Overview#
Sanctions lists change. New wallets are added when threat actors are designated; existing wallets are updated when additional addresses are identified. An organisation running cryptocurrency compliance checks needs its wallet screening data to reflect those changes in near-real-time, not after a monthly manual import. The Crypto Wallet domain maintains a high-performance replica of sanctioned and non-sanctioned crypto wallet data, synchronised from authoritative sources, ready for instant compliance screening.
Key Features#
- Wallet data synchronisation from sanctions entities.
- Real-time cryptocurrency transaction monitoring.
- Sanctions screening for wallet addresses.
- Cross-chain wallet tracking across multiple blockchains.
- Rate-limited sync operations (1 per hour per user).
- Audit logging for all sync operations with user, timestamp, and result.
- Secure credential management for external services.
- Error handling with detailed operation logging.
Use Cases#
Compliance teams at financial institutions synchronise sanctioned wallet data on a regular basis, maintaining an up-to-date screening dataset that reflects the latest designations without requiring manual intervention for each update.
Cryptocurrency exchange compliance officers screen wallet addresses against the current sanctions dataset in real time as customers attempt to transact, blocking prohibited transactions before they are processed.
Financial crime investigators use cross-chain wallet tracking to monitor addresses of interest across multiple blockchains, maintaining a unified view of wallet activity regardless of which chain a transaction occurs on.

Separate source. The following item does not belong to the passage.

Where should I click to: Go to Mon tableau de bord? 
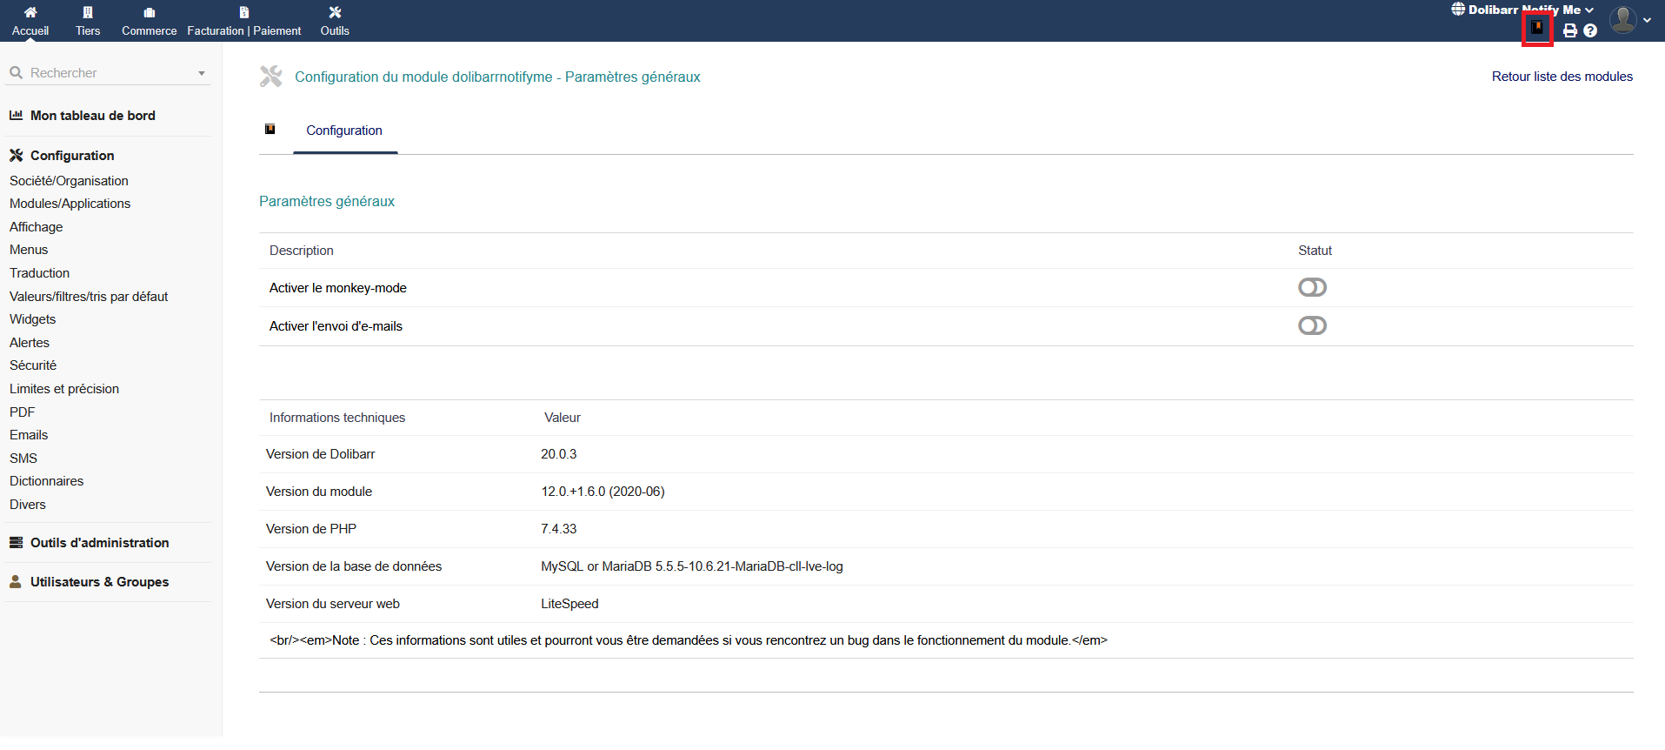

Regulatory compliance programmes verify cryptocurrency transactions against the maintained wallet dataset as part of automated due diligence workflows, producing audit records of every screening check performed.
Integration#
Integrates with sanctions entity management, blockchain analysis, and wallet enrichment services for end-to-end crypto compliance workflows.
Open Standards#
- GraphQL (June 2018 specification): All wallet sync operations, screening queries, enrichment lookups, and statistics are exposed through a typed GraphQL API, with mutations and queries defined using a strongly-typed schema.
- OFAC Specially Designated Nationals (SDN) list / UN and EU sanctions lists: Wallet sanctions screening explicitly checks addresses against OFAC SDN, UN, and EU consolidated lists, and risk scores reflect the designation sources present on each record.
- OpenSanctions data model: Sanctioned wallet entities are ingested from the OpenSanctions dataset, with the CryptoWallet entity type, public key address field, and topics taxonomy used directly as the source of truth for wallet attribution.
- Ethereum ERC-20 / ERC-721 / ERC-1155 token standards: Token transfer tracking identifies and classifies fungible (ERC-20) and non-fungible (ERC-721, ERC-1155) token movements as part of wallet activity enrichment.
- Ethereum Virtual Machine (EVM) chain specification: The multi-chain service targets all EVM-compatible networks (Ethereum, Polygon, BNB Smart Chain, Arbitrum, Optimism, and 40+ others), using uniform address formats and transaction models defined by the EVM specification.
- JSON (ECMA-404 / RFC 8259): Wallet properties, attribution evidence, and all sync payloads are serialised as JSON, and the sync service exchanges JSON request and response bodies over HTTP.
- OAuth 2.0 / JSON Web Tokens (RFC 7519): Internal service-to-service calls are authorised via scoped service JWTs minted with explicit audience and scope claims.
- SHA-256 (FIPS 180-4): Blockchain forensic reports generated from wallet intelligence data include a SHA-256 cryptographic verification hash to support chain-of-custody integrity.